Quels sont les enjeux et les finalités d’une telle approche notamment au regard d’une action de formation « classique » ou d’un groupe de travail au sein d’une équipe managériale ? Quels rôles jouent les différents acteurs impliqués dans les séances de co-développement ? Comment s’articule une démarche structurante de co-développement permettant d’apprendre par l’échange avec ses pairs et de traiter autrement une problématique ?
Enfin, afin d’éviter que chacun s’empare de cette approche pour le meilleur et pour le pire, quelles sont les conditions de succès et les risques liés à cette démarche ?
Le sens et les enjeux
Le co-développement se veut une démarche de formation permettant d’apprendre rapidement des autres sans « s’encombrer » de théorie et de produire à l’issue de chaque séance un plan d’action concret pour résoudre la problématique proposée.

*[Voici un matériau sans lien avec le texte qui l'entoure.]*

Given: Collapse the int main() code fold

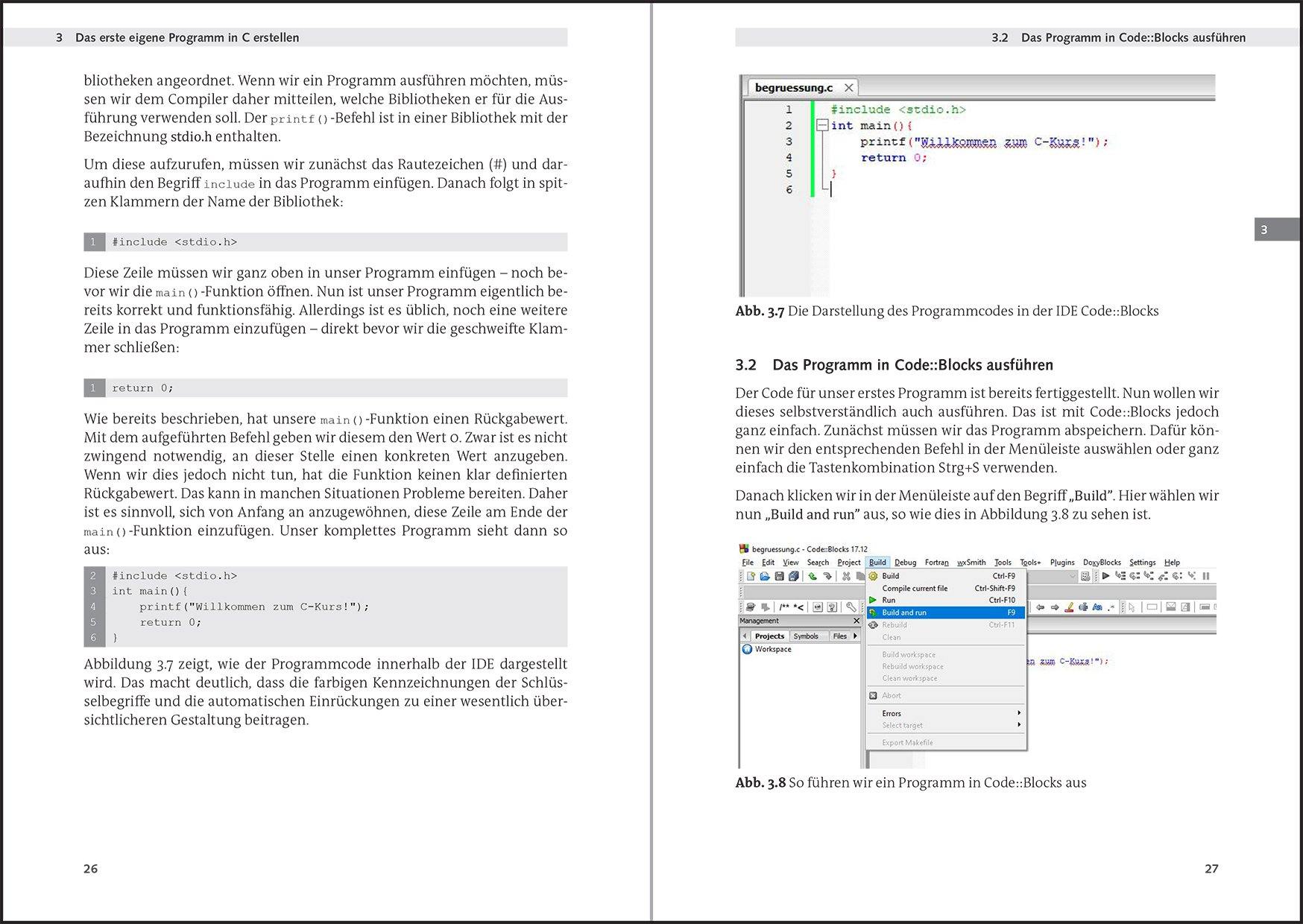Looking at the screenshot, I should click(x=821, y=126).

Il diffère très sensiblement des approches de formation habituelles sur, au moins, cinq points qui correspondent aux enjeux essentiels de la démarche :
- Le primat de l’expérience sur la théorie : les apports d’un formateur-sachant non seulement ne représentent pas le cœur de la formation mais ils sont a priori exclus de la démarche sauf cas particuliers. L’apprentissage par l’expérience permet de retenir les points essentiels et de s’adapter plus rapidement au contexte de la problématique abordée.
- L’importance d’une communication bienveillante et empathique : dans une démarche de co-développement on ne trouve pas d’un côté le (ou les) sachant(s) et de l’autre le (ou les) apprenant(s). C’est l’écoute active mise en œuvre en permanence qui permet de se comprendre et de se « nourrir ». Elle facilite l’installation d’une relation de confiance et favorise les échanges.

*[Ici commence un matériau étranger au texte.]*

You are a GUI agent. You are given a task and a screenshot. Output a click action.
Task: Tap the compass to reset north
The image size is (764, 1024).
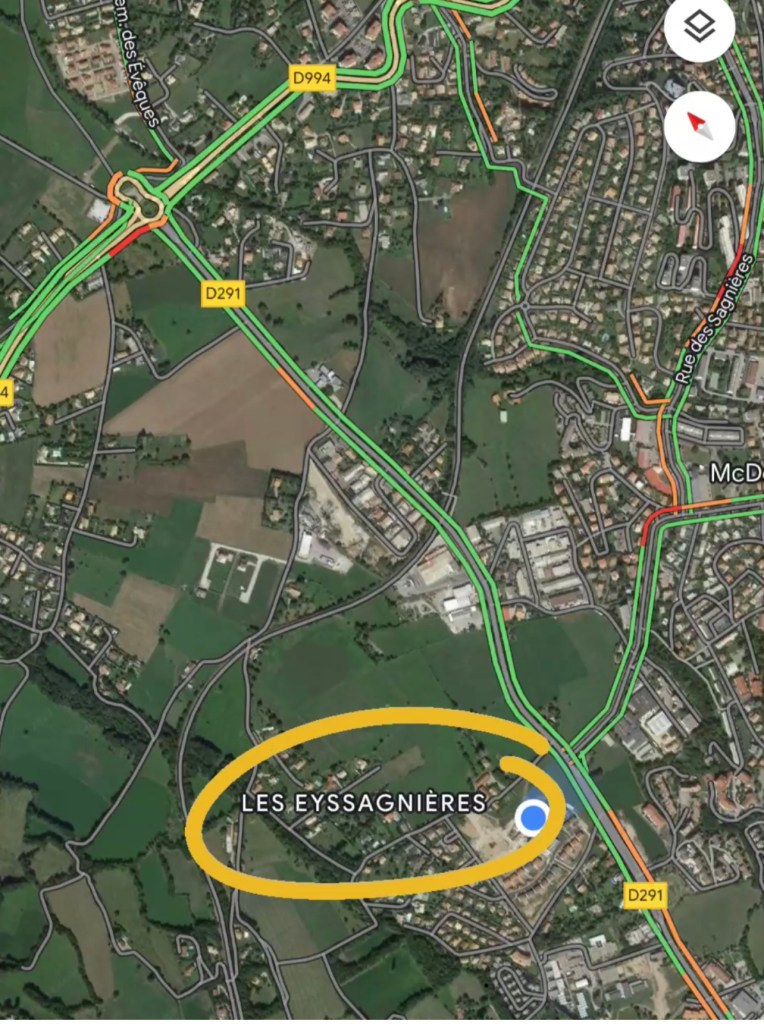[x=699, y=125]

- La prise de conscience que nous ne sommes pas seuls ou isolés : à toutes les étapes de la démarche le co-développement met en lumière le fait que la situation exposée par le participant-client fait écho chez chacun. Ce faisant, chacun devient apte à comprendre l’autre et à le soutenir.
- L’absence de certitudes « castratrices » : non orientées voire cadenassées par des apports théoriques préalables, les réflexions et les propositions se libèrent en co-développement. Se détacher de ses propres connaissances favorise la prise de recul et la créativité.
- L’impact de la confiance collective : si les rôles de chaque participant d’un groupe de co-développement sont bien déterminés, le syndrome du maître et de l’élève n’existe pas. Chacun est libre de s’exprimer, la confiance s’installe et grandit au fil des séances et la résolution collective du problème devient plus intelligente.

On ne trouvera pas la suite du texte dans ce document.